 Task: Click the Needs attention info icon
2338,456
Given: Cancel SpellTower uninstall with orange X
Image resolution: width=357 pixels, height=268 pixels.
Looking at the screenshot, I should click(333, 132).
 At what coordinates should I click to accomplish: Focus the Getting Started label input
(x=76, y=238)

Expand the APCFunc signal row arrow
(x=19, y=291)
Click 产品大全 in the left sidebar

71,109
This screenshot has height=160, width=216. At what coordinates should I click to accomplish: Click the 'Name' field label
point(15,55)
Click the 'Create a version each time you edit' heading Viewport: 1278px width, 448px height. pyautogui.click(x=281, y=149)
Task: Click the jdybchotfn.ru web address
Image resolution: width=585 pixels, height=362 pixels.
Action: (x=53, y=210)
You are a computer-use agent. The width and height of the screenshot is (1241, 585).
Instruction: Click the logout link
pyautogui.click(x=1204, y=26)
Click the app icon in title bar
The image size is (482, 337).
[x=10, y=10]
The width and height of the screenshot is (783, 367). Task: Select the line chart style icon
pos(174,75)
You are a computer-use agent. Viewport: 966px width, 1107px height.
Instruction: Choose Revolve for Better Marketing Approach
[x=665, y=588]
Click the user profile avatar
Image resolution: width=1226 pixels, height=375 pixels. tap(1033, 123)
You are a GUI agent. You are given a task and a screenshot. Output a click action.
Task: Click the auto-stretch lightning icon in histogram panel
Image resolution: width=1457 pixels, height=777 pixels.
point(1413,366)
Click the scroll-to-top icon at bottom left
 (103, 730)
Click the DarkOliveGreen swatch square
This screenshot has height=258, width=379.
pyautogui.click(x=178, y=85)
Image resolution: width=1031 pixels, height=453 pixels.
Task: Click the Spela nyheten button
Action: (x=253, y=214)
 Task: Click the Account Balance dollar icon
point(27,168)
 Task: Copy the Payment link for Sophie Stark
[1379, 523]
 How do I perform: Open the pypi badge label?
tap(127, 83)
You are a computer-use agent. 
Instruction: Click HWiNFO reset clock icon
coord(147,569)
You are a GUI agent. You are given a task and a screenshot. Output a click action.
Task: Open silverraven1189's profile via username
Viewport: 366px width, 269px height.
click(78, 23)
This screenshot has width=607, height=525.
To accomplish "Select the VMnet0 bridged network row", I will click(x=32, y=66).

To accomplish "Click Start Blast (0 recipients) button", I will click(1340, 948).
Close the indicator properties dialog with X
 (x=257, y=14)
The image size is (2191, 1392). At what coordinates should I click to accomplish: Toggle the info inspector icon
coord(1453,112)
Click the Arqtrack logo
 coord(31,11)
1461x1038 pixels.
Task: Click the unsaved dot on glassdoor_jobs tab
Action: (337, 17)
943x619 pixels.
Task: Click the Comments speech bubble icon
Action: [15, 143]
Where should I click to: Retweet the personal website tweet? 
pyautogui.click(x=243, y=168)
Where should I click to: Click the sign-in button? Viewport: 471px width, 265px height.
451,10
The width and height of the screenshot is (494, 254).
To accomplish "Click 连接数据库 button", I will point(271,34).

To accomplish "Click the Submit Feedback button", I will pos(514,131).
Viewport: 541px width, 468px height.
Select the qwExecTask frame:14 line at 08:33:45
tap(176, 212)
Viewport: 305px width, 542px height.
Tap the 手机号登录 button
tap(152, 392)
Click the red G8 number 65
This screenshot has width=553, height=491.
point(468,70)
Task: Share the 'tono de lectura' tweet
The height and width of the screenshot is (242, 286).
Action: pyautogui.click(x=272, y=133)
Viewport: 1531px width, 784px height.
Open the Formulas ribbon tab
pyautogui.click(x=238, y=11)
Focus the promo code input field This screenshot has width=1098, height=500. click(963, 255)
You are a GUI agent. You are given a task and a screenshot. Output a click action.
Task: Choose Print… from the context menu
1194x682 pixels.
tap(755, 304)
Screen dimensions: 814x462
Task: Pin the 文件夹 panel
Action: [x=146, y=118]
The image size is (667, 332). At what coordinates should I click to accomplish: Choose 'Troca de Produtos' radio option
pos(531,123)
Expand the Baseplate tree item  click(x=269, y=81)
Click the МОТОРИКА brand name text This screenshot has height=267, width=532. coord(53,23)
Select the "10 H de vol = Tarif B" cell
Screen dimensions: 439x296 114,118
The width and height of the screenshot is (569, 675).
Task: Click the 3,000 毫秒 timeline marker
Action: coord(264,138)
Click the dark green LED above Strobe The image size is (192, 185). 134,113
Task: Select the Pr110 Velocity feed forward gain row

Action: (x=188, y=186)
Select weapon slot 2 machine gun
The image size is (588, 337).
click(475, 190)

## WHAT YOU ARE ASKED TO DO:
Write every line of the records above as a JSON list of strings, one string per line, with blank lines left out.

## SOLVED EXERCISE:
[
  " Task: Click the Needs attention info icon",
  "2338,456",
  "Given: Cancel SpellTower uninstall with orange X",
  "Image resolution: width=357 pixels, height=268 pixels.",
  "Looking at the screenshot, I should click(333, 132).",
  " At what coordinates should I click to accomplish: Focus the Getting Started label input",
  "(x=76, y=238)",
  "Expand the APCFunc signal row arrow",
  "(x=19, y=291)",
  "Click 产品大全 in the left sidebar",
  "71,109",
  "This screenshot has height=160, width=216. At what coordinates should I click to accomplish: Click the 'Name' field label",
  "point(15,55)",
  "Click the 'Create a version each time you edit' heading Viewport: 1278px width, 448px height. pyautogui.click(x=281, y=149)",
  "Task: Click the jdybchotfn.ru web address",
  "Image resolution: width=585 pixels, height=362 pixels.",
  "Action: (x=53, y=210)",
  "You are a computer-use agent. The width and height of the screenshot is (1241, 585).",
  "Instruction: Click the logout link",
  "pyautogui.click(x=1204, y=26)",
  "Click the app icon in title bar",
  "The image size is (482, 337).",
  "[x=10, y=10]",
  "The width and height of the screenshot is (783, 367). Task: Select the line chart style icon",
  "pos(174,75)",
  "You are a computer-use agent. Viewport: 966px width, 1107px height.",
  "Instruction: Choose Revolve for Better Marketing Approach",
  "[x=665, y=588]",
  "Click the user profile avatar",
  "Image resolution: width=1226 pixels, height=375 pixels. tap(1033, 123)",
  "You are a GUI agent. You are given a task and a screenshot. Output a click action.",
  "Task: Click the auto-stretch lightning icon in histogram panel",
  "Image resolution: width=1457 pixels, height=777 pixels.",
  "point(1413,366)",
  "Click the scroll-to-top icon at bottom left",
  " (103, 730)",
  "Click the DarkOliveGreen swatch square",
  "This screenshot has height=258, width=379.",
  "pyautogui.click(x=178, y=85)",
  "Image resolution: width=1031 pixels, height=453 pixels.",
  "Task: Click the Spela nyheten button",
  "Action: (x=253, y=214)",
  " Task: Click the Account Balance dollar icon",
  "point(27,168)",
  " Task: Copy the Payment link for Sophie Stark",
  "[1379, 523]",
  " How do I perform: Open the pypi badge label?",
  "tap(127, 83)",
  "You are a computer-use agent. ",
  "Instruction: Click HWiNFO reset clock icon",
  "coord(147,569)",
  "You are a GUI agent. You are given a task and a screenshot. Output a click action.",
  "Task: Open silverraven1189's profile via username",
  "Viewport: 366px width, 269px height.",
  "click(78, 23)",
  "This screenshot has width=607, height=525.",
  "To accomplish \"Select the VMnet0 bridged network row\", I will click(x=32, y=66).",
  "To accomplish \"Click Start Blast (0 recipients) button\", I will click(1340, 948).",
  "Close the indicator properties dialog with X",
  " (x=257, y=14)",
  "The image size is (2191, 1392). At what coordinates should I click to accomplish: Toggle the info inspector icon",
  "coord(1453,112)",
  "Click the Arqtrack logo",
  " coord(31,11)",
  "1461x1038 pixels.",
  "Task: Click the unsaved dot on glassdoor_jobs tab",
  "Action: (337, 17)",
  "943x619 pixels.",
  "Task: Click the Comments speech bubble icon",
  "Action: [15, 143]",
  "Where should I click to: Retweet the personal website tweet? ",
  "pyautogui.click(x=243, y=168)",
  "Where should I click to: Click the sign-in button? Viewport: 471px width, 265px height.",
  "451,10",
  "The width and height of the screenshot is (494, 254).",
  "To accomplish \"Click 连接数据库 button\", I will point(271,34).",
  "To accomplish \"Click the Submit Feedback button\", I will pos(514,131).",
  "Viewport: 541px width, 468px height.",
  "Select the qwExecTask frame:14 line at 08:33:45",
  "tap(176, 212)",
  "Viewport: 305px width, 542px height.",
  "Tap the 手机号登录 button",
  "tap(152, 392)",
  "Click the red G8 number 65",
  "This screenshot has width=553, height=491.",
  "point(468,70)",
  "Task: Share the 'tono de lectura' tweet",
  "The height and width of the screenshot is (242, 286).",
  "Action: pyautogui.click(x=272, y=133)",
  "Viewport: 1531px width, 784px height.",
  "Open the Formulas ribbon tab",
  "pyautogui.click(x=238, y=11)",
  "Focus the promo code input field This screenshot has width=1098, height=500. click(963, 255)",
  "You are a GUI agent. You are given a task and a screenshot. Output a click action.",
  "Task: Choose Print… from the context menu",
  "1194x682 pixels.",
  "tap(755, 304)",
  "Screen dimensions: 814x462",
  "Task: Pin the 文件夹 panel",
  "Action: [x=146, y=118]",
  "The image size is (667, 332). At what coordinates should I click to accomplish: Choose 'Troca de Produtos' radio option",
  "pos(531,123)",
  "Expand the Baseplate tree item  click(x=269, y=81)",
  "Click the МОТОРИКА brand name text This screenshot has height=267, width=532. coord(53,23)",
  "Select the \"10 H de vol = Tarif B\" cell",
  "Screen dimensions: 439x296 114,118",
  "The width and height of the screenshot is (569, 675).",
  "Task: Click the 3,000 毫秒 timeline marker",
  "Action: coord(264,138)",
  "Click the dark green LED above Strobe The image size is (192, 185). 134,113",
  "Task: Select the Pr110 Velocity feed forward gain row",
  "Action: (x=188, y=186)",
  "Select weapon slot 2 machine gun",
  "The image size is (588, 337).",
  "click(475, 190)"
]